Document section =>

I want to import a small sample dictionary into simon (Sphinx format):
The source can be found here (I don’t know how long this link will be valid). The dictionary contains 19 Polish words (US-ASCII). Here is what you have to do next:
1. Select Applications > Universal Access > simon.
2. Press the Wordlist button.
3. Press Import Dictionary.
4. You can select the target: shadow dictionary or active dictionary. For this Polish example dictionary, choose active dictionary.
5. Press the Next button.
And now it is time to choose the appropriate lexicon format:
Import the dictionary (with the 19 Polish words; see the screen-shot at the beginning of this post) as SPHINX lexicon.
You have to select the path to the Polish Sphinx dictionary. After pressing the Next button, the following message appears:
The Polish Sphinx dictionary has been imported successfully. Press the Finish button.
Now let’s train a Polish word:
a. Select the Polish word JEDEN.
b. Add to Training.
c. Train selected Words.
You can now record the Polish word with simon:
Select Applications > Universal Access > ksimond. It is necessary to configure ksimond. The details are explained in the ksimond handbook.

To be done =>
- 1) In the simon dictionary post, which target should be selected for the Polish example dictionary?
- 2) Copy everything in the simon dictionary post from "You have to select" down to "the Finish button.".
- 3) Pick up the simon dictionary post after its final sentence and keep writing it.
The data below comes from a separate source, unrelated to the simon dictionary post.

Listed entries =>
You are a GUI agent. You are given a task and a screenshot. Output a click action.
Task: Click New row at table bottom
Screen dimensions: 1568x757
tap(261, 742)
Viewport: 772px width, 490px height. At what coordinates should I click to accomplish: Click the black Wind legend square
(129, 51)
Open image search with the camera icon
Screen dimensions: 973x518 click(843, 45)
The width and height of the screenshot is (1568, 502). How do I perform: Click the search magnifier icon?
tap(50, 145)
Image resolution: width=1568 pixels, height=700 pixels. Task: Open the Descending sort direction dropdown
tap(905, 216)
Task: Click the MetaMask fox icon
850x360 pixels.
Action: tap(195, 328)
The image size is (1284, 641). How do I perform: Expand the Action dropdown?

Final results =>
- 1) The active dictionary.

- 2)
You have to select the path to the Polish Sphinx dictionary. After pressing the Next button, the following message appears:
The Polish Sphinx dictionary has been imported successfully. Press the Finish button.

- 3)
It is necessary that simon and ksimond are running. Now let’s take a look at the following screen-shot:
d. I have recorded the Polish word JEDEN one time. This is indicated by the number 1 in the right column. How often should a word be recorded? Maybe 8 times would be a good number. I don’t know for sure, but I have the feeling that you should record each word about 8 times with simon. Why 8 times? Because when training 158 German words with simon, I recorded each word about 8 times (some words were recorded just 6 times; while others were recorded 10 times). The result was that 148 out of 158 German words were recognized correctly. So from my experience I can say: record each word in the sample Polish Sphinx dictionary 8 times.
e. Press the Connect button. What does that mean? This means that simon (client) connects to ksimond (server) via TCP/IP (maybe this is not 100 % correct, but the concept should be clear).
I pressed the Connect button. Now simon and ksimond are connected. Let’s press the Synchronize button.
f. Press Synchronize.
g. Press Activate.
h. An error message appears:
Couldn’t start recognition because the system reports that the recognition is not ready.
Please check if you have defined a wordlist, an appropriate grammar and recorded a few trainings samples.
The system will then, upon synchronization, generate the model which will be used for the recognition.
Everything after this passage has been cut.